Разбойничью добычу поделили по‑честному – меж всеми участниками ночного похода. Кому достались драгоценности, кому – сукно, а кому – и конь с телегой – тоже богатство немалое. Богатую соболью шубу, подумав, решили презентовать местному боярину или князю – Лешка не очень‑то интересовался – кому. Юноше досталась нарядная, в драгоценных ножнах, сабля – тяжелая, боевая! – и изрядное количество жемчуга. Сабле Лешка обрадовался со всем пылом молодого, но уже бывалого воина, а вот жемчуг… жемчуг он знал – куда деть. Вернее – кому…

Оглянулся на видневшееся за елками болото… Нет, не при всех же… На обратном пути чуть подотстать… Да, еще бы отделаться и от Ваньки…

Отделался…

Как пошли назад, поотстал, потом схватился за живот:

– Ты иди, Ваня… Я догоню…

– Давай… – Отрок участливо покачал головой. – Ишь, как тебя пробрало‑то!

Дождавшись, когда груженный добычей отряд скроется за деревьями, Лешка рысью метнулся к болоту. Не снимая сапог, юноша бросился в трясину… Едва не засосало, но ничего, Бог миловал, выбрался… Вот и пень… Черт! Точно такой же, как… как и там! Уж не спутаешь… И как такое может быть? Кажется, что ли…

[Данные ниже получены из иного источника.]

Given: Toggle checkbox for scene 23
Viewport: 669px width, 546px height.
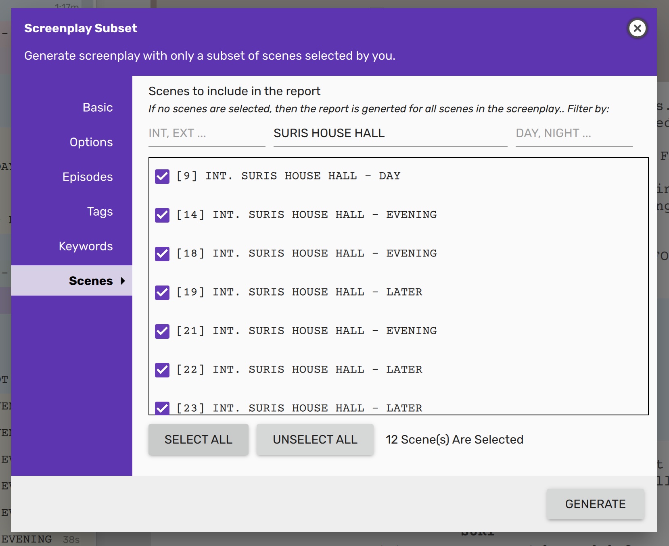Looking at the screenshot, I should click(x=162, y=408).
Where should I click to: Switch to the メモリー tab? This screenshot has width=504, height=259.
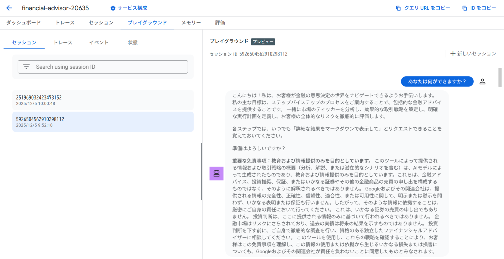(191, 23)
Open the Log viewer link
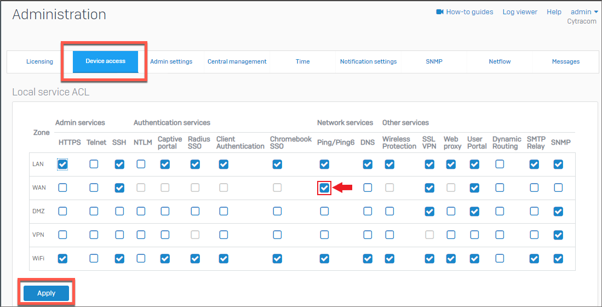Viewport: 602px width, 307px height. pyautogui.click(x=519, y=12)
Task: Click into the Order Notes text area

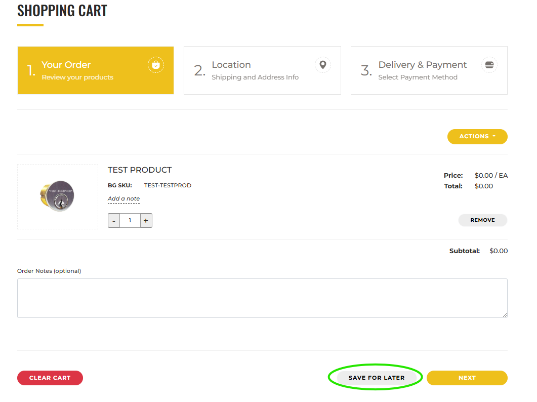Action: tap(262, 298)
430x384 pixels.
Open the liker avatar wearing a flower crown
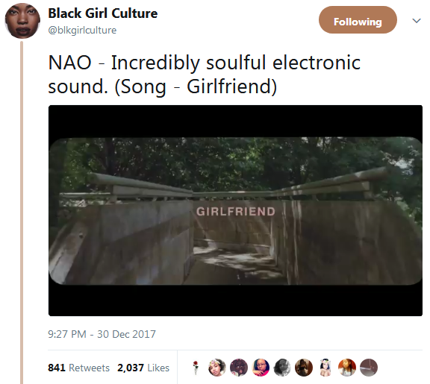[217, 368]
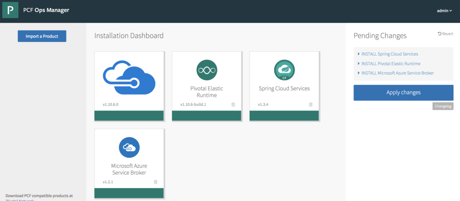Viewport: 460px width, 201px height.
Task: Delete Spring Cloud Services using trash icon
Action: click(310, 105)
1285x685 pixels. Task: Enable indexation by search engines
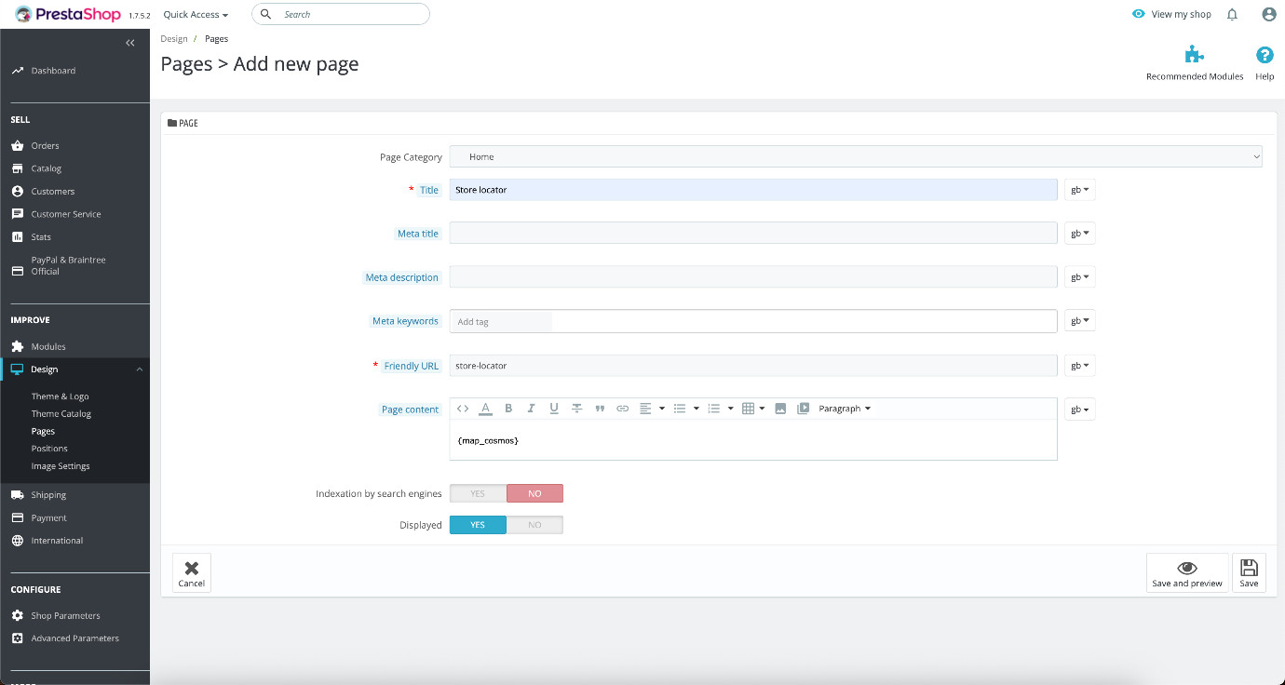(x=478, y=493)
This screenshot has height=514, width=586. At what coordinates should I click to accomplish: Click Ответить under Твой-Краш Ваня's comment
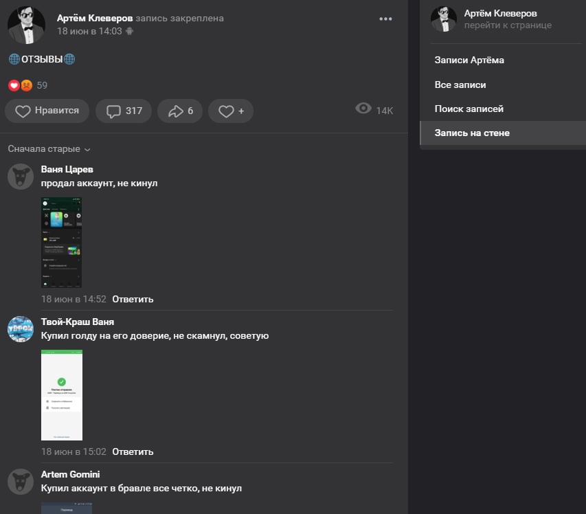click(133, 451)
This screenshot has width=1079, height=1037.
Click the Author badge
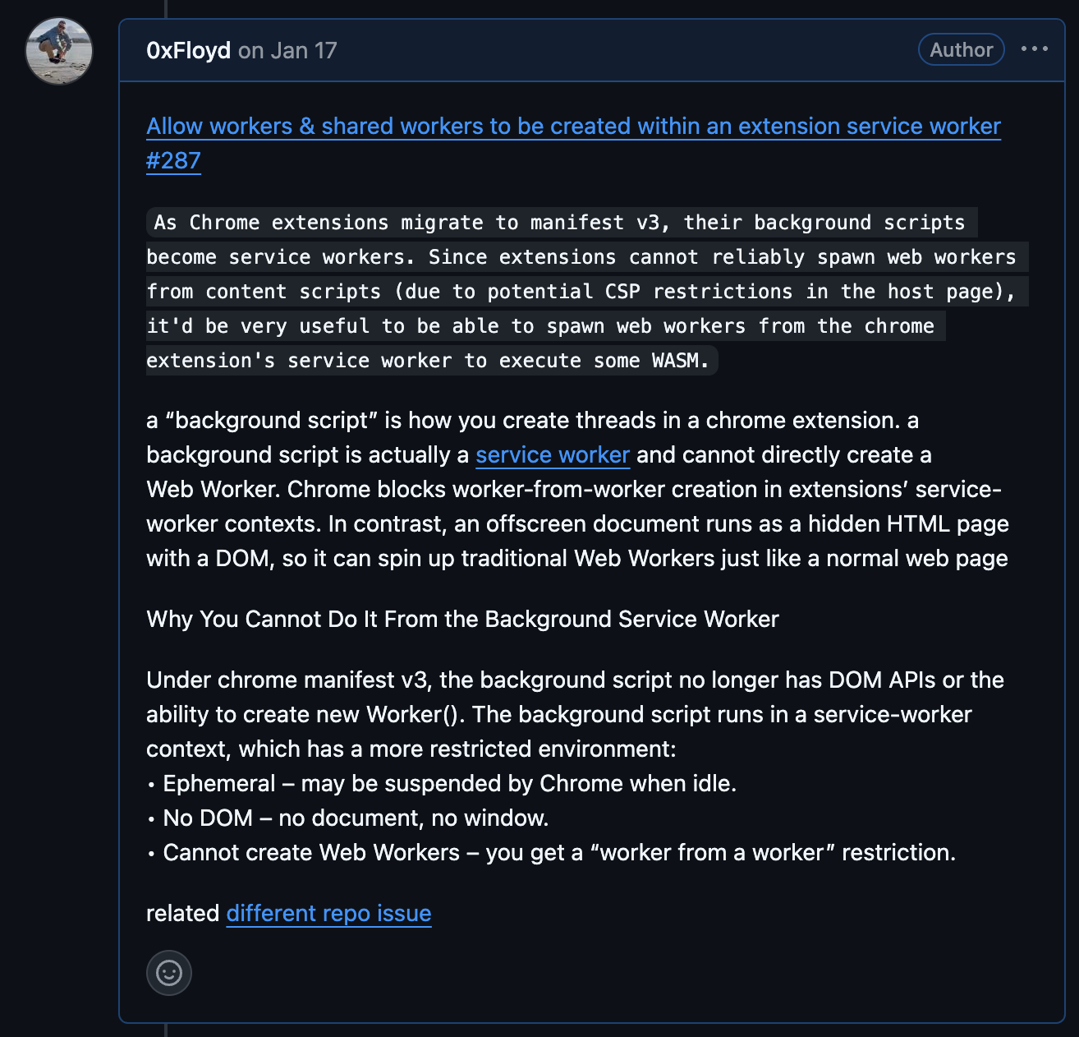(961, 50)
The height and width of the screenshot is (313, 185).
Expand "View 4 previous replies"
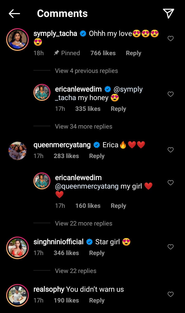pyautogui.click(x=86, y=71)
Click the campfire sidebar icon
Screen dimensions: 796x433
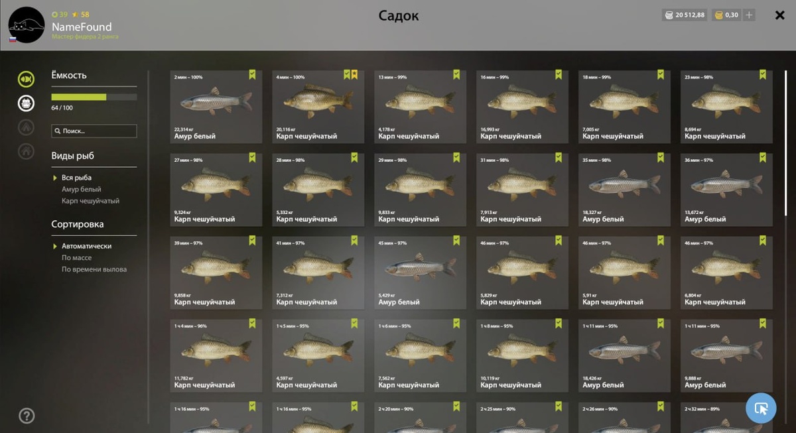click(x=26, y=127)
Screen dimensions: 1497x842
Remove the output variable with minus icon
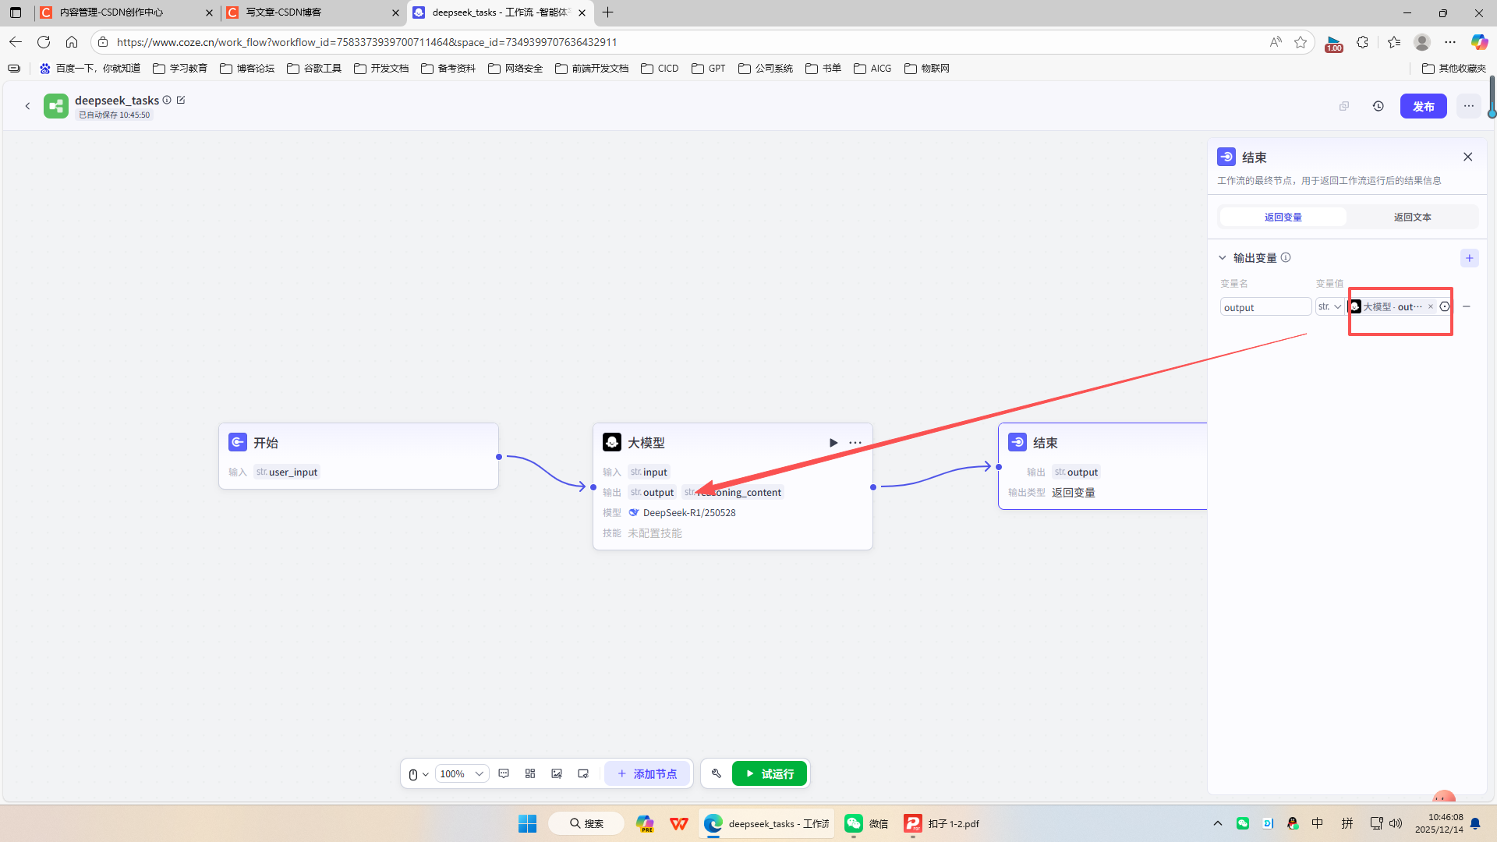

Вытащив из‑за пазухи жемчужное ожерелье, юноша спрятал его в углубление в боку пня и тщательно прикрыл мхом. Ну, все… Теперь надобно ждать грозы… А между прочим, через три – нет, уже через два – дня уезжать. Черт… Как и проверить‑то? Разве что, потом, через месяцок‑другой, сюда же вернуться. А и вернуться! Подрядиться отвезти выкуп за Ванькиного батюшку! Ну, не одному, с кем‑нибудь… Елец‑то как раз по пути будет. А за месяц – уж всяко – хоть одна гроза да будет, эвон, как парит!

Лешка нагнал своих уже на выходе из леса. Просто шел эдак, не спеша, приглядывался. Многое замечал, чего раньше не видел. Вот, к примеру, поваленные на дорогу деревья – между прочим, спиленные. Значит, не ветром повалило… И, скорее всего, не далее, как нынешней ночью…

– Ну как? – усмехнулся Ваня. – Полегчало?

– Твоими молитвами. – Лешка вздохнул и тут же улыбнулся. Вытащил из ножен новую саблю, с силой махнул в воздухе…

– Ухх! Хороша штучка!

– А тятенька всегда меч предпочитал.

– Меч, конечно, тоже ничего, – согласился юноша. – Одно плохо – тяжеловат больно, с особыми вывертами не помахаешь. Иное дело – сабля!

Лешка еще раз взмахнул клинком: вжик!

Даже староста Епифан оглянулся:

– Ты что это, Алексий, саблюкой машешь?

– Комаров бью! – на полном серьезе отозвался юноша. – Двоих уже зарубил. Прямо – напополам.

Ополченцы захохотали.

Хорошо им всем сейчас было, счастливо. А ведь, когда давеча в бой собирались, многие смурными ходили, молилися… Вот уж, не знаешь, где найдешь, а где потеряешь. Что и говорить – нашли‑то многонько, на всех хватило.

Впрочем, нет, пока – не на всех. Есть еще одна зловредная бабка на красной «Таврии»…

– Ну, парит как! – Епифан тяжело утер со лба пот. – Как бы грозы к вечеру не нагнало.

Сказал – и как сглазил. После полудня уже в небе стали собираться тучи. Сначала небольшие такие, палевые… А потом – глядь‑поглядь – и засверкала серебристо‑синею чешуей огроменная угрожающе‑мрачная туча.